Interview: ‘Chuck’ star Zachary Levi on Comic-Con, fans and saying goodbye

07.25.11 7 years ago 8 Comments

Warner Bros.

One of the most memorable moments from Comic-Con came at the end of the last-ever “Chuck” panel. The moderator asked if any of the panelists had final words for the fans, and after producer Chris Fedak gave a speech, he passed the baton to leading man Zachary Levi, who needed a moment to compose himself, then thanked the fans one last time, his voice breaking as he got to the end. (You can watch it here.) And the crowd responded with a prolonged standing ovation.

Goodbyes like that are rare at Comic-Con, as few shows go into a season knowing it’s the end the way “Chuck” will. But also there aren’t a lot of stars who feed off the love of their fans quite the way Levi does. During the unfortunate end of last year’s Comic-Con panel, when we ran out of time without a single fan question, everyone was surprised, but Levi was genuinely hurt, because interacting with the audience is something he so clearly enjoys.

After that farewell panel, I interviewed most of the show’s cast (Vik Sahay and Scott Krinsky never made it down to my end of the line, unfortunately) for a series of quick-hit videos that I’m going to be posting through the blog tonight and tomorrow. By the time Levi and Josh Gomez made it to me, time was running particularly short, so Levi agreed to sit down with me some more later in the day at Nerd HQ, the off-site location Levi and his Nerd Machine company set up for this Con. You can watch the Levi/Gomez video here, and after the jump, my conversation with Levi, starting with a bit of discussion about the origin of Nerd HQ…

For the benefit of people who are not here, can you explain what this is about?

I just really love the world of Comic-Con, and what they do and how they bring all these wonderful people together. 200,000 genuine people who love what they’re into. That’s been the lifeblood of our show for so many years. If not for Comic-Con, we would not have the show we have. And over the years, I’ve been a little bummed out, like last year when we have awesome moderators like yourself, but we also have 4,000 fans who are dying to ask a question. For me, I’d rather just have an hour of fan Q&A. But that’s me. Not everybody’s the same. Maybe in a giant hall, that doesn’t work. But what I really wanted to do was create a place that was a one-stop shop for the nerd triple crown. Mostly Comic-Con with a little bit of E3 and a little bit of CES all mixed in. For me it’s all the same world. Nerd HQ allows fans to come in for free, and hang out and eat and drink and play video games that aren’t on the market yet. While at the same time giving celebrities a place to come and chill in between the business that they’re doing.
--
WHAT THIS EXERCISE ASKS:
**A)** List every person named in the Zachary Levi interview.
**B)** Continue the Zachary Levi interview from the point where it stops.
--
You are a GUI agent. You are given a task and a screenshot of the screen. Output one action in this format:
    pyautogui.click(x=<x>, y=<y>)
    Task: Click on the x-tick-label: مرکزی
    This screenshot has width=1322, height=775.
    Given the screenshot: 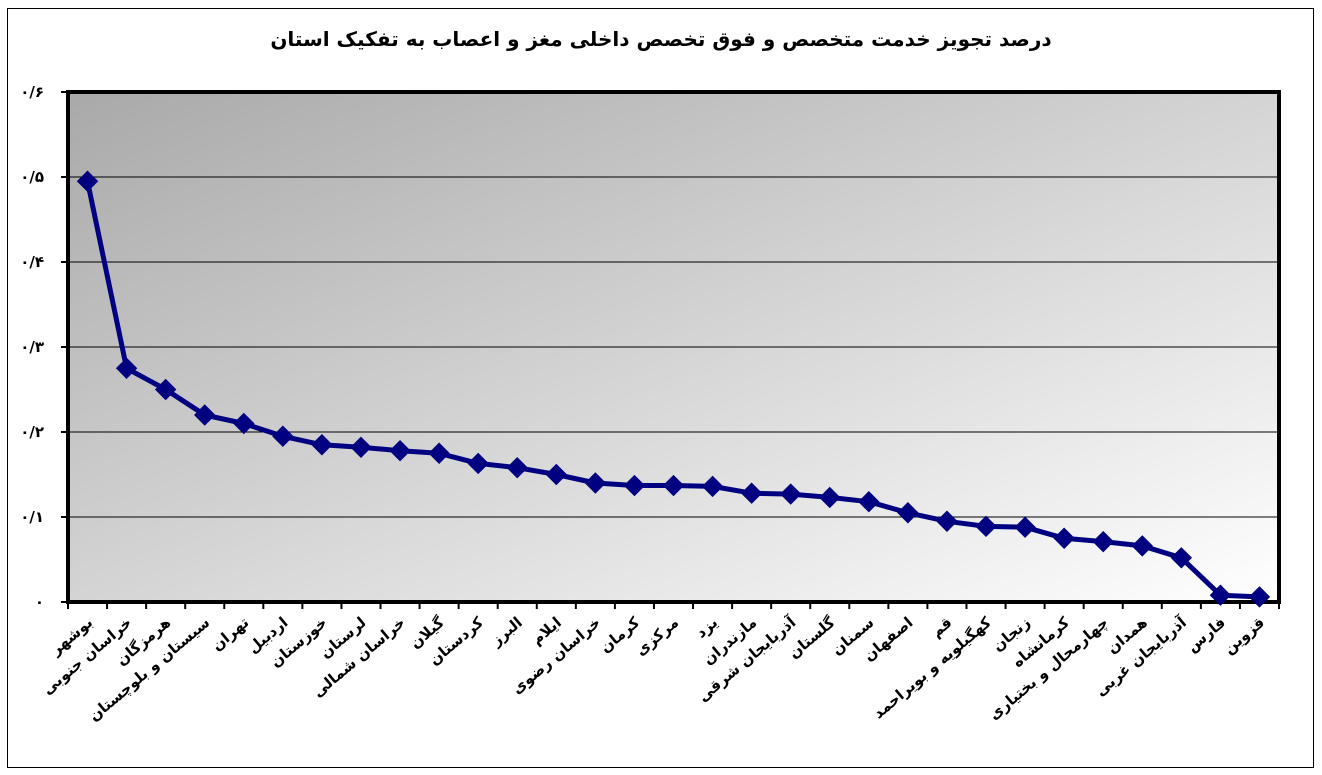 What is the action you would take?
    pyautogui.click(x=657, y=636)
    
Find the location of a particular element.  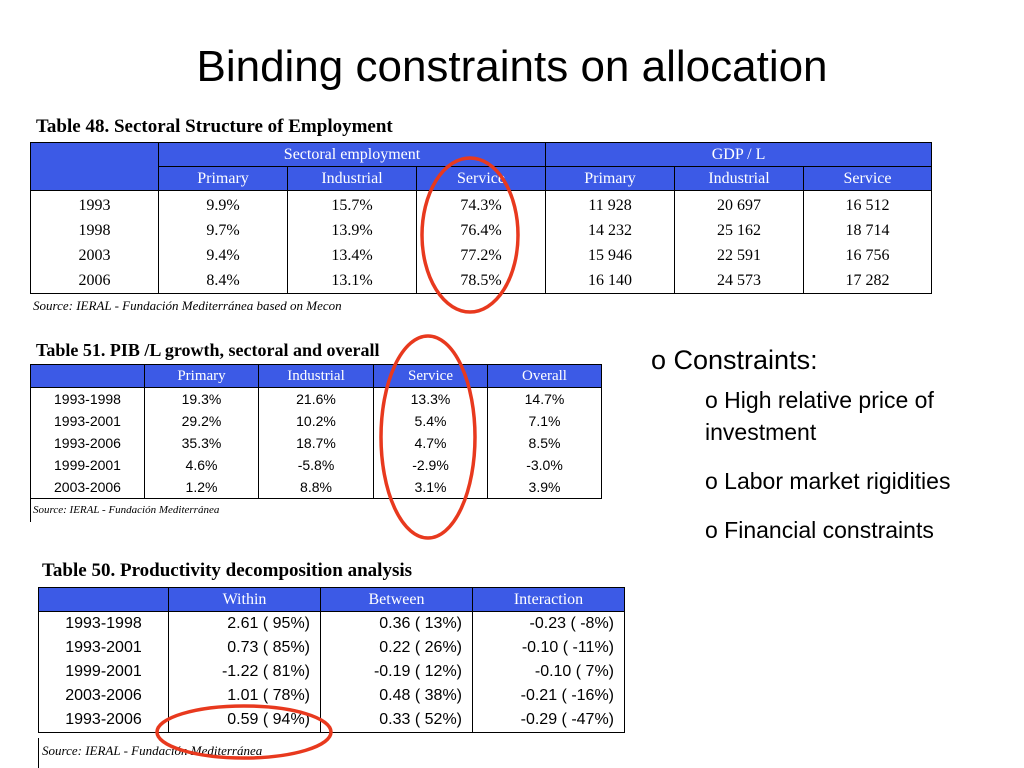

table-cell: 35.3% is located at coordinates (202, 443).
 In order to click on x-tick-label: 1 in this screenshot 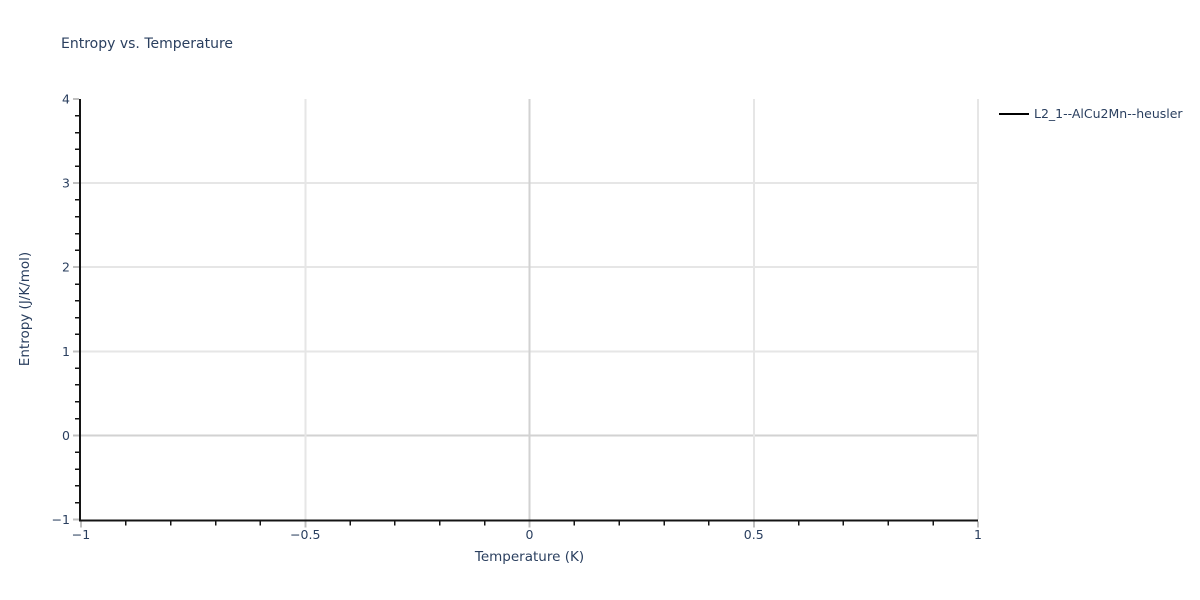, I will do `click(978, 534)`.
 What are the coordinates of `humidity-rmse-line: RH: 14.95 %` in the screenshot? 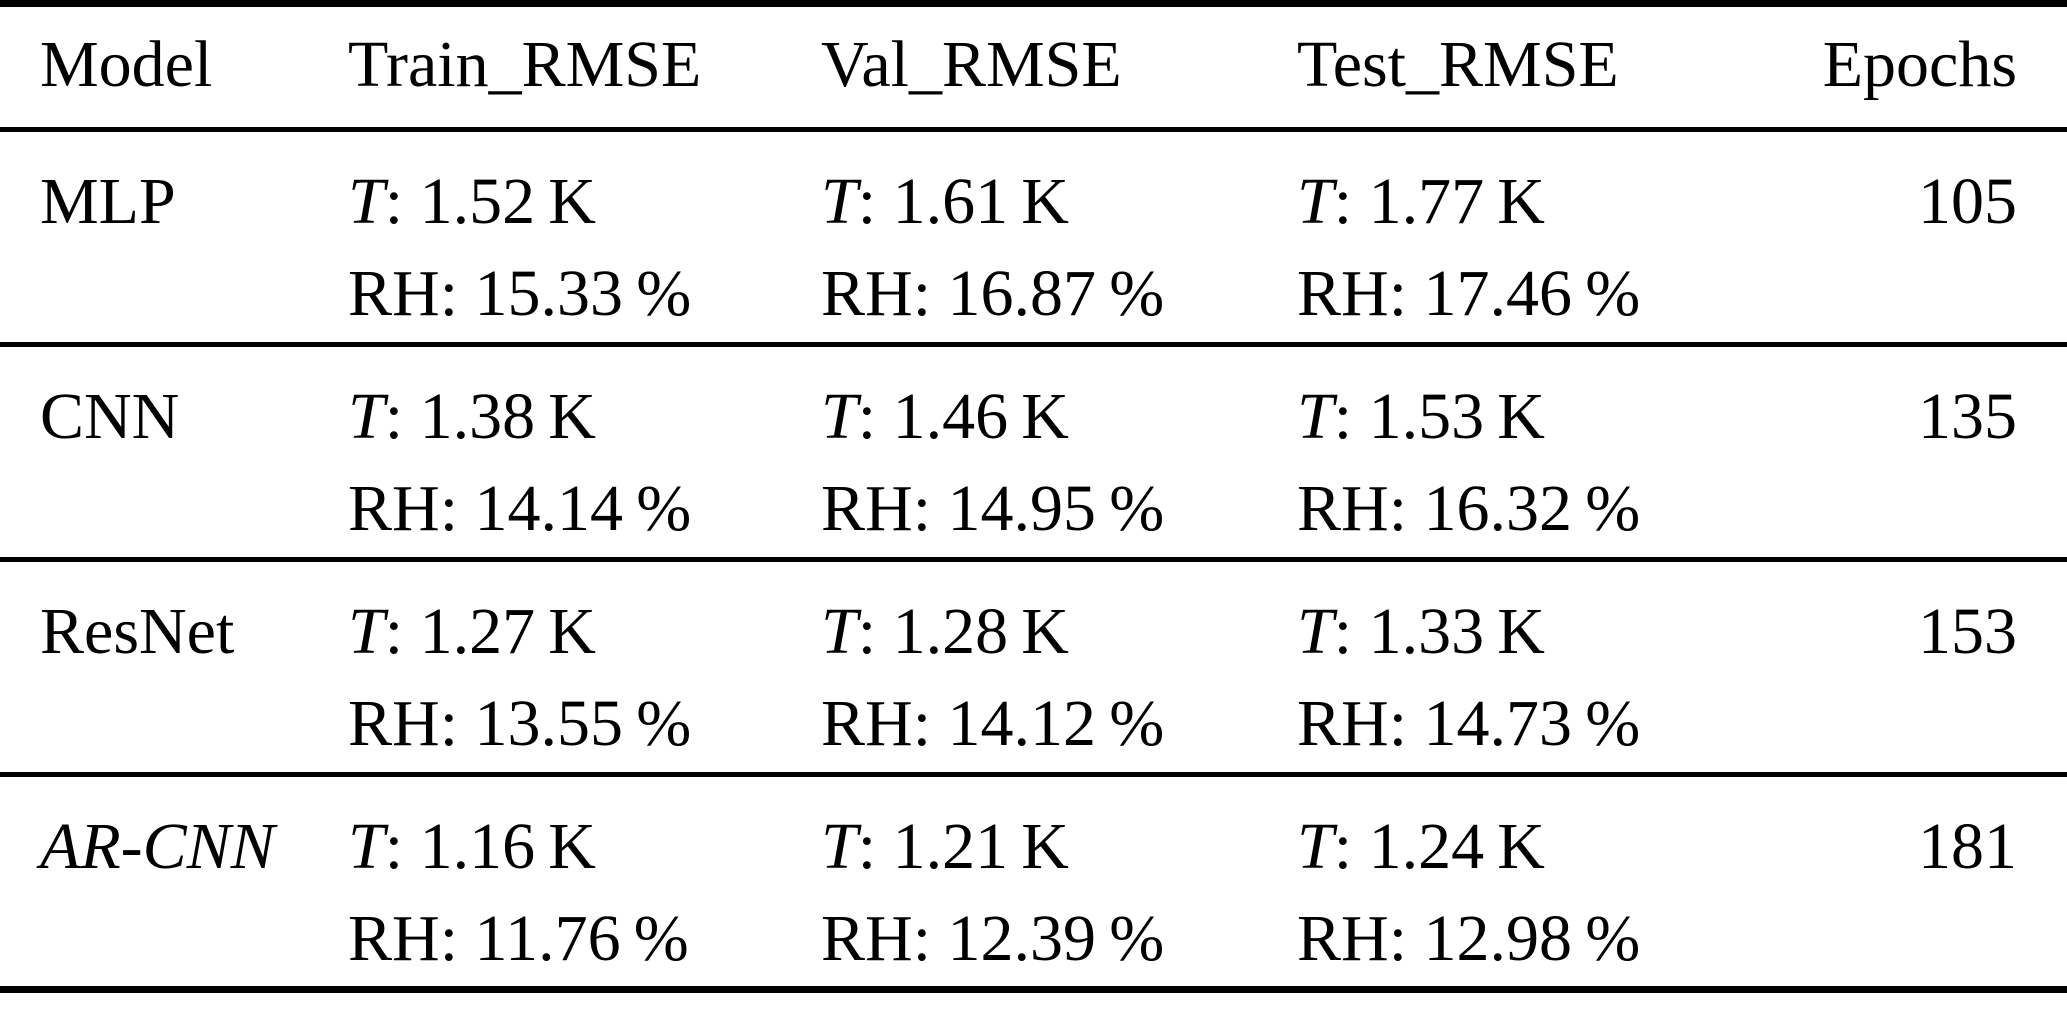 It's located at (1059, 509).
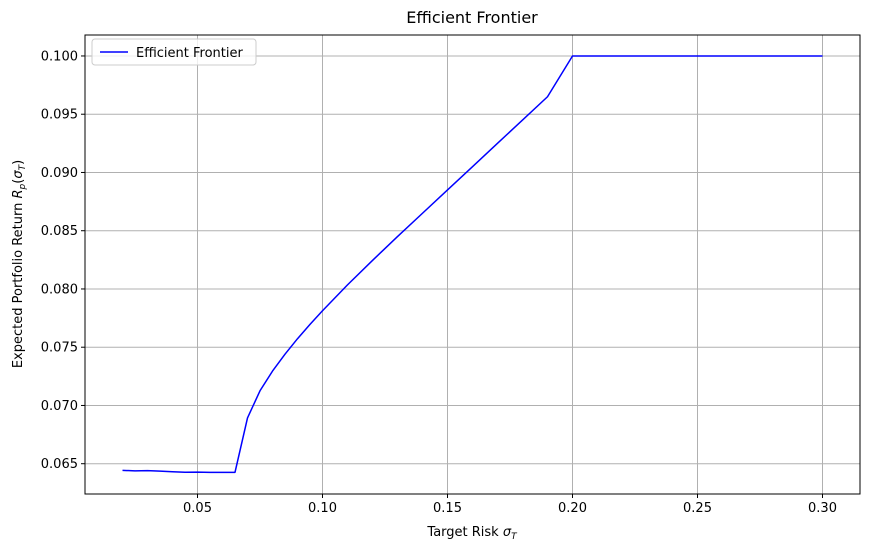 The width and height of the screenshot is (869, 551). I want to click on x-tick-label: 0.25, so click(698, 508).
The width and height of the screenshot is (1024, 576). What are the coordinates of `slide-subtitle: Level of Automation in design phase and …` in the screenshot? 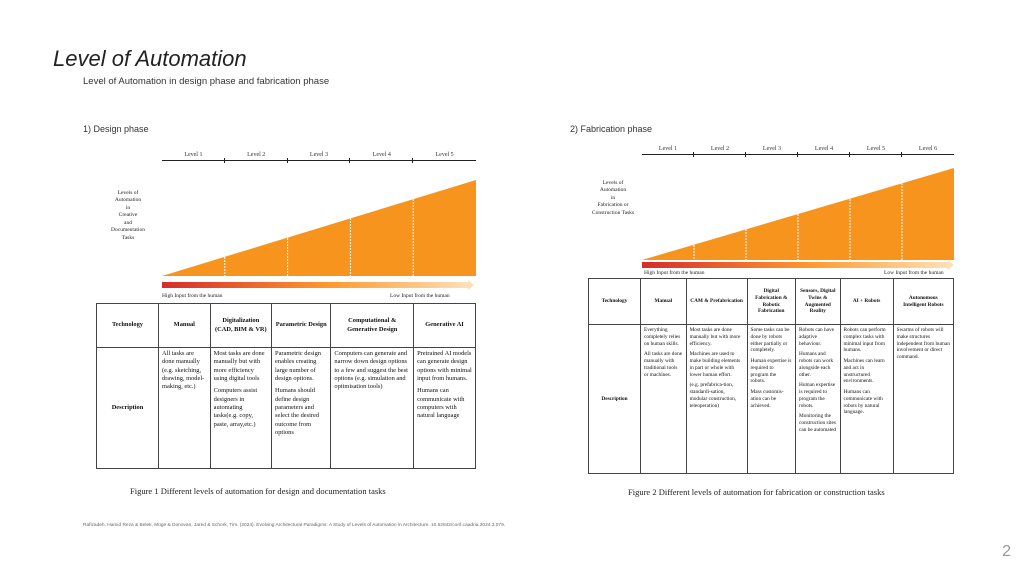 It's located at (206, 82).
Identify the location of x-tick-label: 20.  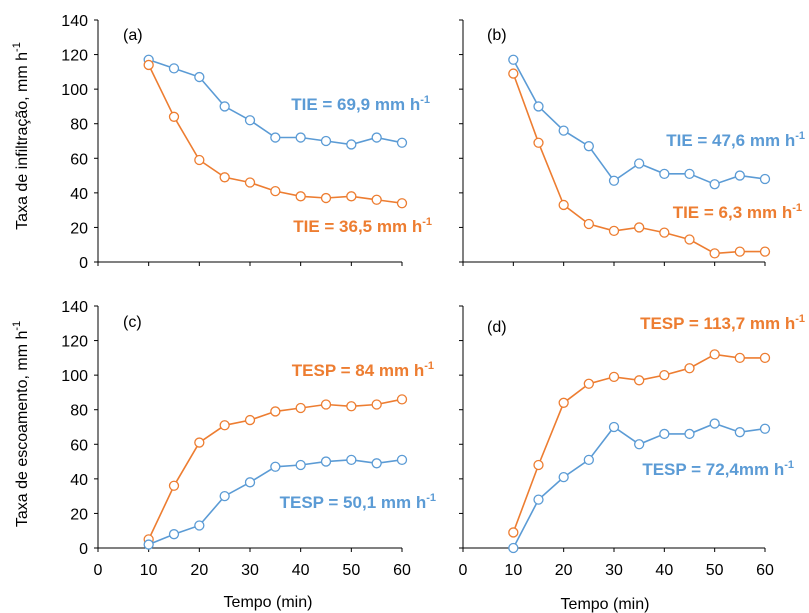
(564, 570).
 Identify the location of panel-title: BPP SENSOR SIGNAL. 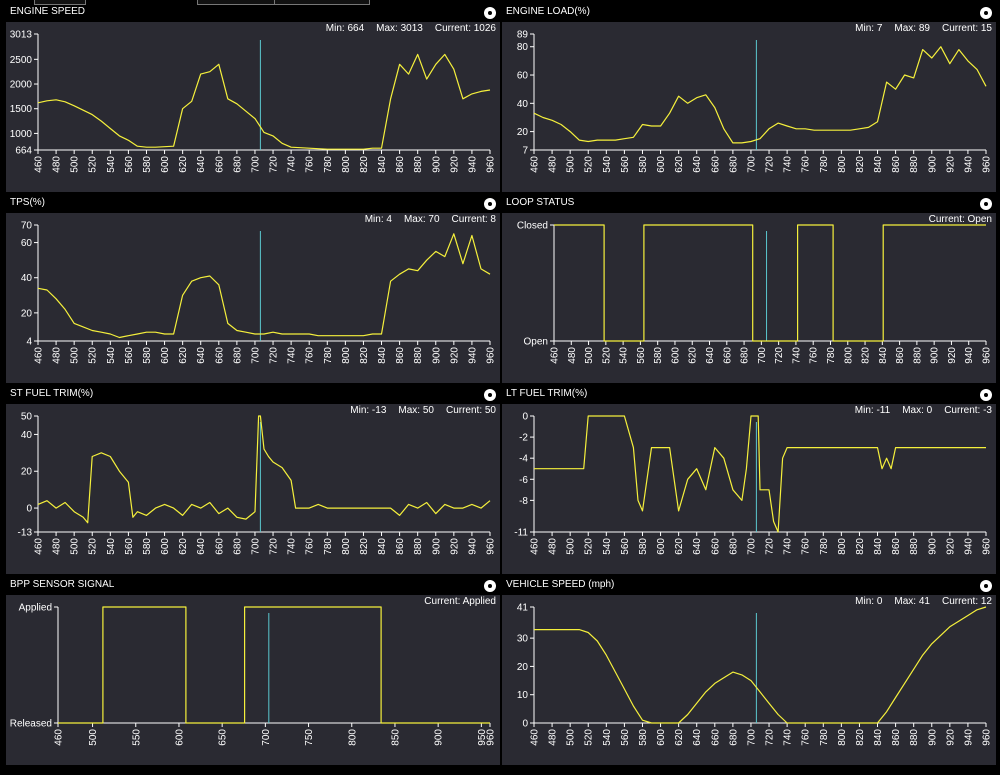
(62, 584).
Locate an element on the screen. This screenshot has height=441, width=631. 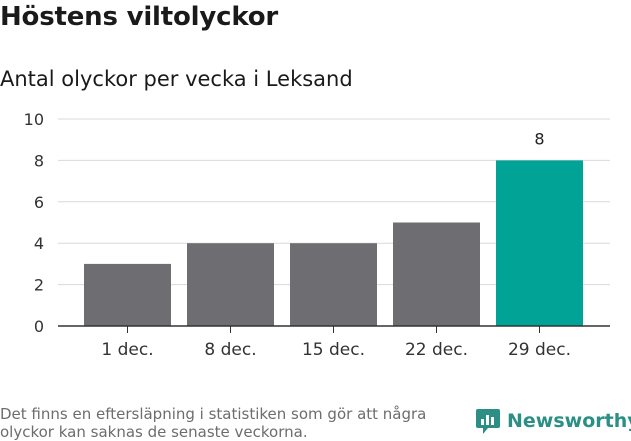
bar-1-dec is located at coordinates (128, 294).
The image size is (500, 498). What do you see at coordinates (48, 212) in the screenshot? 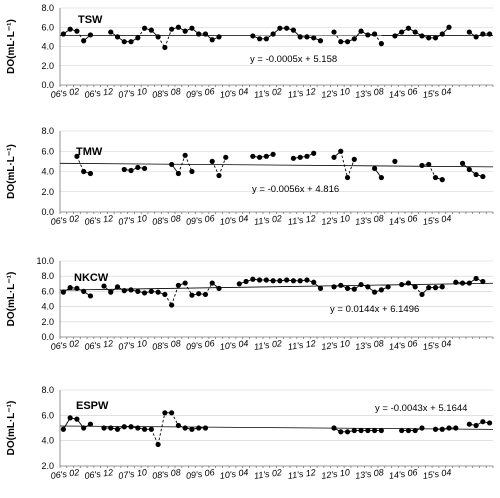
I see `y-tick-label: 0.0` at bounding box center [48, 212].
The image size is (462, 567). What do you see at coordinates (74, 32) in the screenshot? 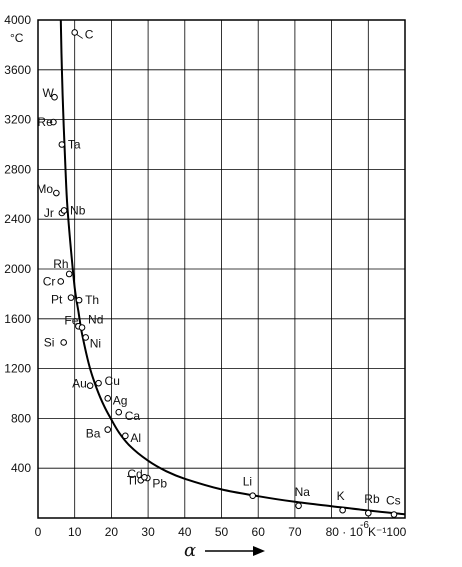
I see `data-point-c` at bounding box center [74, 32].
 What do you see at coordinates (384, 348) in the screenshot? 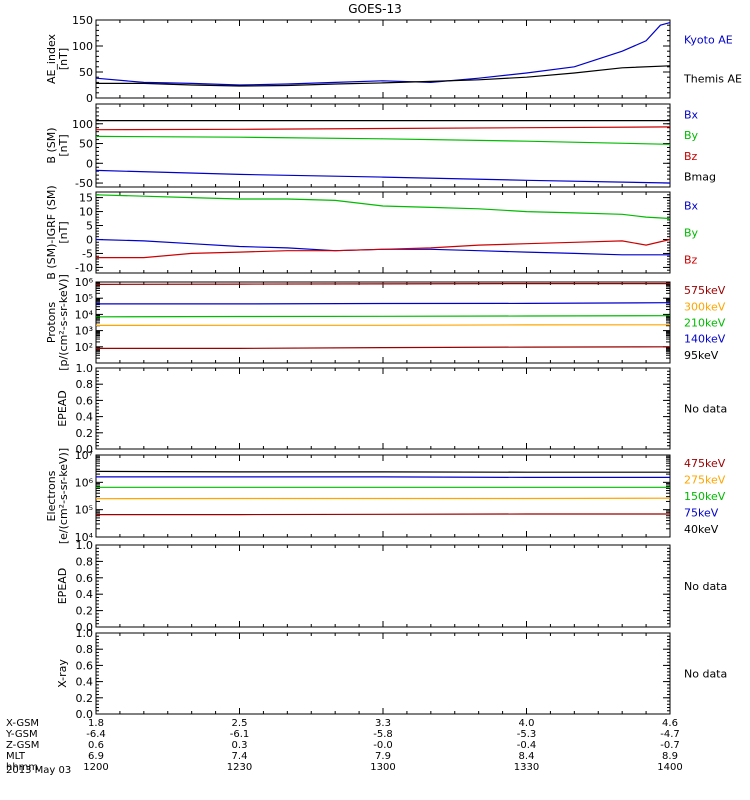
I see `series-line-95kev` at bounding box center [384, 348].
--
EXPECTED RESULTS:
**A)** Zachary Levi, Chris Fedak, Vik Sahay, Scott Krinsky, Josh Gomez

**B)**
The thing that I’m most proud of is these Conversations for a Cause, which are our version of a panel, but it’s a very different experience. Very intimate, 200 people, and offering them panels, some that coincide with Comic-Con, but we did a “Firefly” panel. There are no “Firefly” panels. It’s been off the air for several years, but there are still thousands of Browncoats milling around Comic-Con hoping they could have time with Alan (Tudyk) and Adam (Baldwin) and Nathan (Fillion) and Jewel (Staite) and Morena (Baccarin). That was one of the biggest catalysts. I went to Nathan Fillion first and asked if he’d be into the idea, and he said yeah. We’re giving fans an intimate experience: an hour Q&A, and often an hour signing afterwards. And to get to come, you just make a minimum donation of 20 bucks, it secures a seat, don’t have to wait in line all day long, and all that money – every penny – goes to Operation Smile.

Is the plan to expand it beyond the world of Comic-Con, or to just make it a Comic-Con tradition and be back doing it next year?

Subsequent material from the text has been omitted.